SAN ANTONIO – Speaking to reporters for more than an hour at the general managers meetings Tuesday, Derek Falvey received a question about whether the Twins could be a surprise team in the bidding for Juan Soto, a free agent who is expected to receive more than a half-billion dollars.
“I would say our payroll is going to land in a very similar place to where we have been historically,” said Falvey, the Twins president of baseball operations.
Cross the top free agent off the list.
With little payroll flexibility entering the offseason, the Twins front office will spend the winter determining how much it wants to shake up the roster through trades.
The Twins have no plans to phase into a rebuild. They can opt to keep almost all their roster together, minus the six players who departed through free agency, but it would amount to essentially running it back with a group that collapsed in the final six weeks of the season and fell out of a playoff spot.
Instead, the Twins are expected to look for ways to reallocate money to different parts of the roster through trades while maintaining a payroll around $130 million. It makes pitcher Chris Paddack, catcher Christian Vázquez and utilityman Willi Castro their top trade candidates. Paddack is owed $7.5 million in the last year of his contract and Vázquez will receive $10 million next year. Castro is projected to command more than $6 million through salary arbitration in his last year before he is eligible to reach free agency.
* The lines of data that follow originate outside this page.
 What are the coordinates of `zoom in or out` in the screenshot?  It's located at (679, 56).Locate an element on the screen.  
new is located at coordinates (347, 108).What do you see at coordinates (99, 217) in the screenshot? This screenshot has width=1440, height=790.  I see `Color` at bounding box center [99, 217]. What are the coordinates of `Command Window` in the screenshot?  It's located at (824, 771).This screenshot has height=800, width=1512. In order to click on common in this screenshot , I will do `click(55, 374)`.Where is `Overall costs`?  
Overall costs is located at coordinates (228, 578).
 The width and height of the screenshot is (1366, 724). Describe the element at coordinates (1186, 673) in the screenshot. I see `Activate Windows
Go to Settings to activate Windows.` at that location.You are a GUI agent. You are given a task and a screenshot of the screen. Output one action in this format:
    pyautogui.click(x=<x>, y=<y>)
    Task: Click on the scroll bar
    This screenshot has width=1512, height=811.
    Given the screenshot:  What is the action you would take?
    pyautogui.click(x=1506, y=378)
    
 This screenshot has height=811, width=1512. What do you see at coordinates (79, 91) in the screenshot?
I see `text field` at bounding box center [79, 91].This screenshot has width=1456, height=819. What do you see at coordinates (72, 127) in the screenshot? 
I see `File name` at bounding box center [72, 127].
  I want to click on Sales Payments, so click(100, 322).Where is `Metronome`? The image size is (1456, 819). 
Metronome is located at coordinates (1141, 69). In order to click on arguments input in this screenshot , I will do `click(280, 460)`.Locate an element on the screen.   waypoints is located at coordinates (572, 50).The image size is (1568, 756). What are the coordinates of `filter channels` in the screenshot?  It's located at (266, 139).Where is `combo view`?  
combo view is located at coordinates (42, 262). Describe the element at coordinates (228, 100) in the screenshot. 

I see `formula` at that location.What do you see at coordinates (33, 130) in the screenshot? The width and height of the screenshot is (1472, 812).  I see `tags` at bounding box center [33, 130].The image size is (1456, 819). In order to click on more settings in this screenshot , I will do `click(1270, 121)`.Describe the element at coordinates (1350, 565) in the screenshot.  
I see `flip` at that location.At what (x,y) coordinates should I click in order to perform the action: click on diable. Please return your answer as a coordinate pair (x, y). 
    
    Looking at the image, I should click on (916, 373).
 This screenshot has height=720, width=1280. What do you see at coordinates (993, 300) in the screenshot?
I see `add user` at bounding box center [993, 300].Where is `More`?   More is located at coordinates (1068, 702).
“We’re going to have to be creative if we want to make a lot of tweaks to the group,” Falvey said. “In some ways, I do believe that the group we have, as constituted, is a really good team, a really competitive team. I know we need some guys to come back. We need some guys to be healthy.
“We feel like it’s a good group to build off, but we’re going to just have to see where the rest of the offseason shakes out from a trade standpoint.”